Media Technologies Lab
Texas Instruments Incorporated
P.O. Box 655303, MS 8374, Dallas, TX 75265
[rajeev | yeshwant | vishu]@csc.ti.com
There is a large amount of information on the World Wide Web that is at the fingertips of anyone with access to the internet. However, so far this information has primarily been used by people who connect to the web via a traditional computer. This is about to change. Recent advances in wireless communication, speech recognition, and speech synthesis technologies have made it possible to access this information from any place, at any time, by using only a cellular phone. Some possible applications are browsing the web, getting stock quotes, verifying flight schedules, getting maps and directions for various locations, or checking E-mail. In this paper, we discuss different types of web-based applications, briefly describe our system architecture with examples of applications we have developed, and discuss some of the key issues in building spoken dialog applications for the web.
In this paper, we outline different categories of applications for voice browsers and present suggestions that should be helpful in setting standards for voice browsers. We also give an overview of our work in this area and discuss some design issues that are important in building portable, usable, and robust spoken interfaces for web-based applications.

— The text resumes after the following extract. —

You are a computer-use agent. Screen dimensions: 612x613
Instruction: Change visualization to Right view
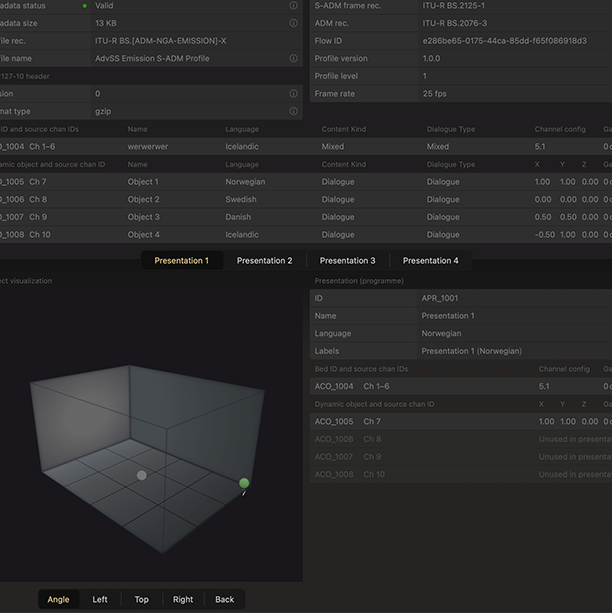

Web Browsing: This involves allowing the users the ability to go to any page on the web and browse the web by speaking the links on that page, rather than by clicking on them. In such applications, grammars for speech recognition can be dynamically created by parsing each web page as it is accessed. Such applications may or may not allow any audio feedback to the user.
Limited Information Access: This category includes applications that can provide useful information in limited domains. Good examples of such applications are querying about the weather in a city, checking stock quotes, etc. The user may ask for the required information in a few different ways, as allowed by the recognition grammar. The result is spoken back to the user in a format fixed by the text generation rules for that scenario. Such applications may be implemented in a couple of ways:
Using Embedded Grammars: It is possible to embed the grammars for the speech recognizer as well as the tags used for audio output in the HTML for certain "smart" pages created specifically for the application. Note that HTML may either directly embed the grammars or synthesis rules or may have pointers to the files containing them.
Using Java Applets: One may also write speech-enabled Java applets to perform the same task. The Java Speech API [JSAPI, 1998] specifies the interface between Java applets and speech recognition and synthesis engines. The speech recognition grammars and the text generation rules are incorporated within the applet.
Spoken Dialog Systems: The web-based spoken dialog systems are usually designed using a client-server architecture. The web page could be running a Java applet that acts as a client, which connects to a remote server that does the bulk of the work. In such systems, the grammars for the speech recognizer are loaded from the server. Further, the server controls the client's interaction with the user, thereby obviating the need for any embedded tags for either the recognition grammars or text generation rules. Examples of such systems include remote access to E-mail/Voice mail, finding certain businesses near the user's location, getting maps/directions for any place, etc.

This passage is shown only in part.